— Давайте-ка лучше пойдем в таверну, — предложил Бертран. — Идешь, мама?
Гертруда зашнуровала корсаж своего платья.
— Естественно, ничего нельзя обсуждать без меня, если дело касается нашей Миранды. Она мне все равно что дочь.
Она буквально сверлила Гарета взглядом.
Тот вежливо открыл перед ней дверь:
— После вас, мадам.
Гертруда гордо прошествовала мимо.
— А, ты здесь. Ушки на макушке! — крикнула она сапожнику, едва успевшему отскочить от двери и торопливо запрыгавшему вниз по ступенькам. Гертруда следовала за ним по пятам. — У тебя прямо чутье — обожаешь слушать, что тебя не касается!
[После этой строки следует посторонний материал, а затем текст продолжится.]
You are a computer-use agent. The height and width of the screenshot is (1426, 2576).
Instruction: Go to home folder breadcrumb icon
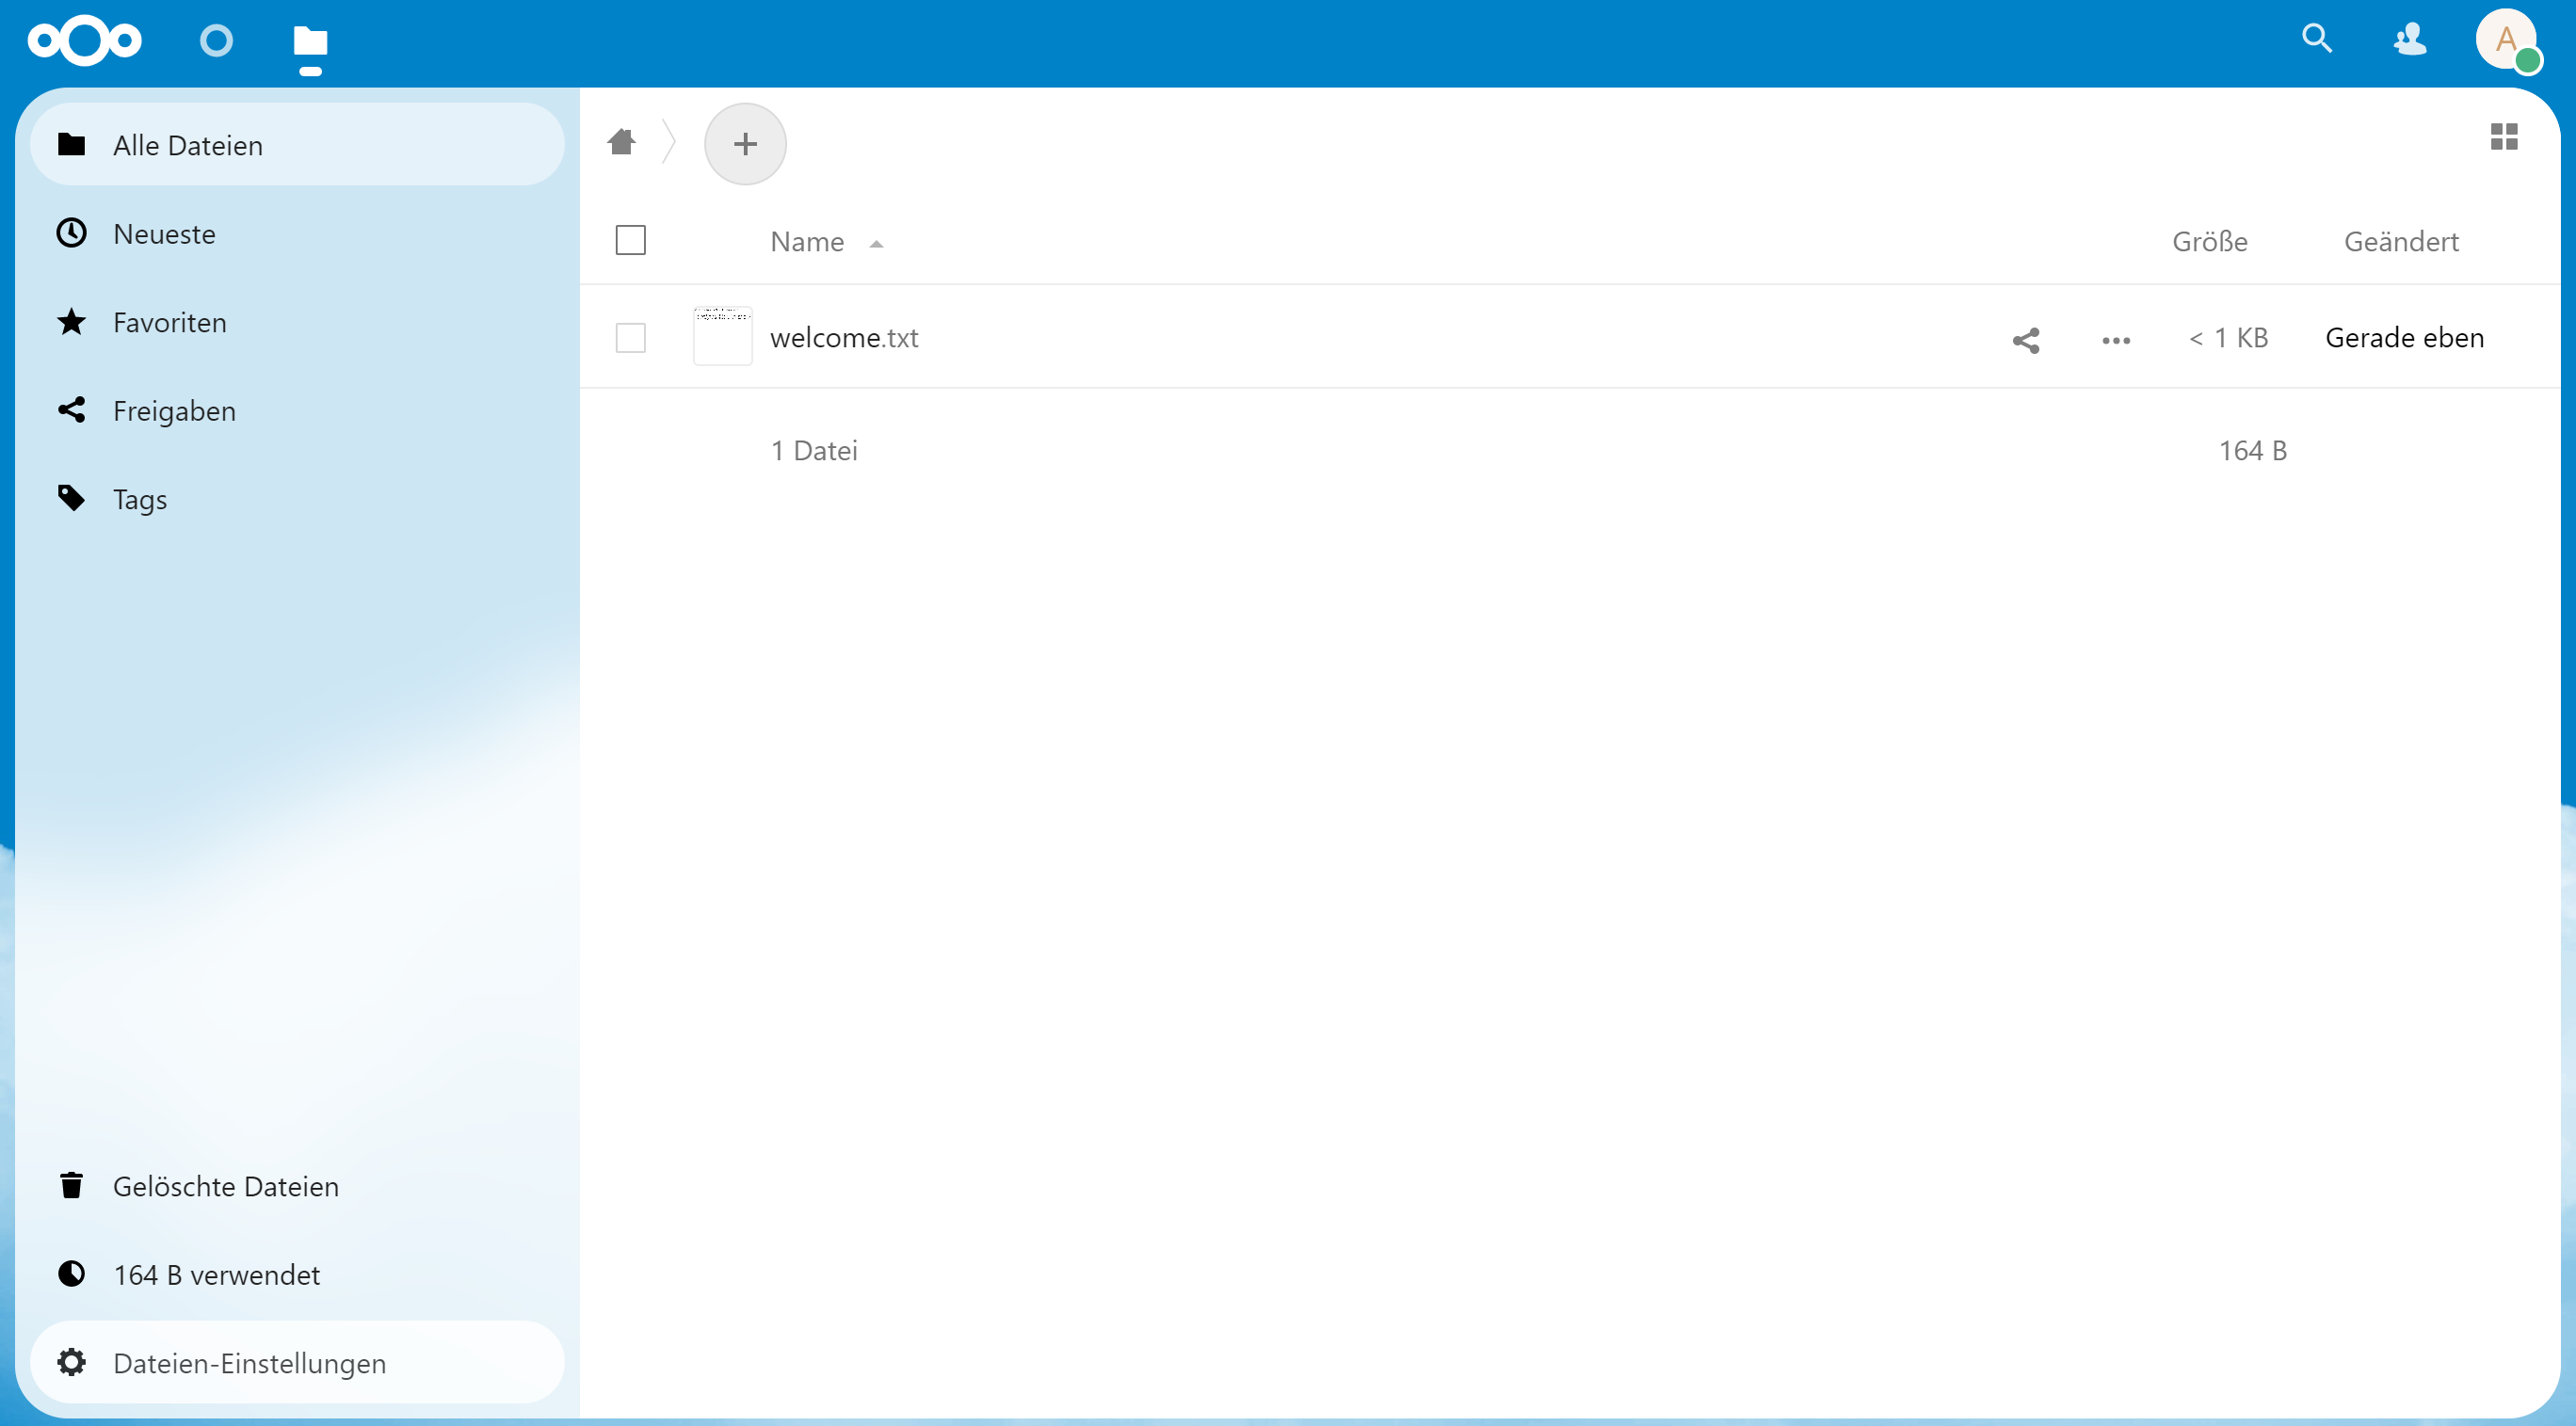coord(622,143)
Сапожник сел за рабочий стол и взялся за шило. К его глубочайшему сожалению, он не узнал ничего интересного.
В таверне «Золотые ключи» было в этот час пусто.
Гарет заказал бутылку мадеры. Они сели за столик в углу, где никто не мог их потревожить. Гертруда подозрительно изучала содержимое своей кружки. Такого дорогого вина ей пробовать не приходилось.
— Хотите отпраздновать нашу встречу, милорд?
— Да, в известном смысле. — Он достал кожаный кошель, положил его на стол. Потом поднес к губам свою кружку с вином.
— Что это? — Бертран ткнул пальцем в кошель.
— Это обещанные пятьдесят золотых.
Ответом ему было молчание. Бертран провел языком по губам. Мама Гертруда смотрела на графа неприветливо, если не сказать зло.
— И чего вы от нас хотите, милорд?
— Хочу, чтобы вы сегодня же покинули Лондон и отплыли во Францию, — ответил Гарет и снова хлебнул вина.
— Без Миранды? — спросила Гертруда, поворачиваясь к Бертрану. Тот уже положил руку на кошель. — Эй, Бертран, оставь! Это проклятые деньги.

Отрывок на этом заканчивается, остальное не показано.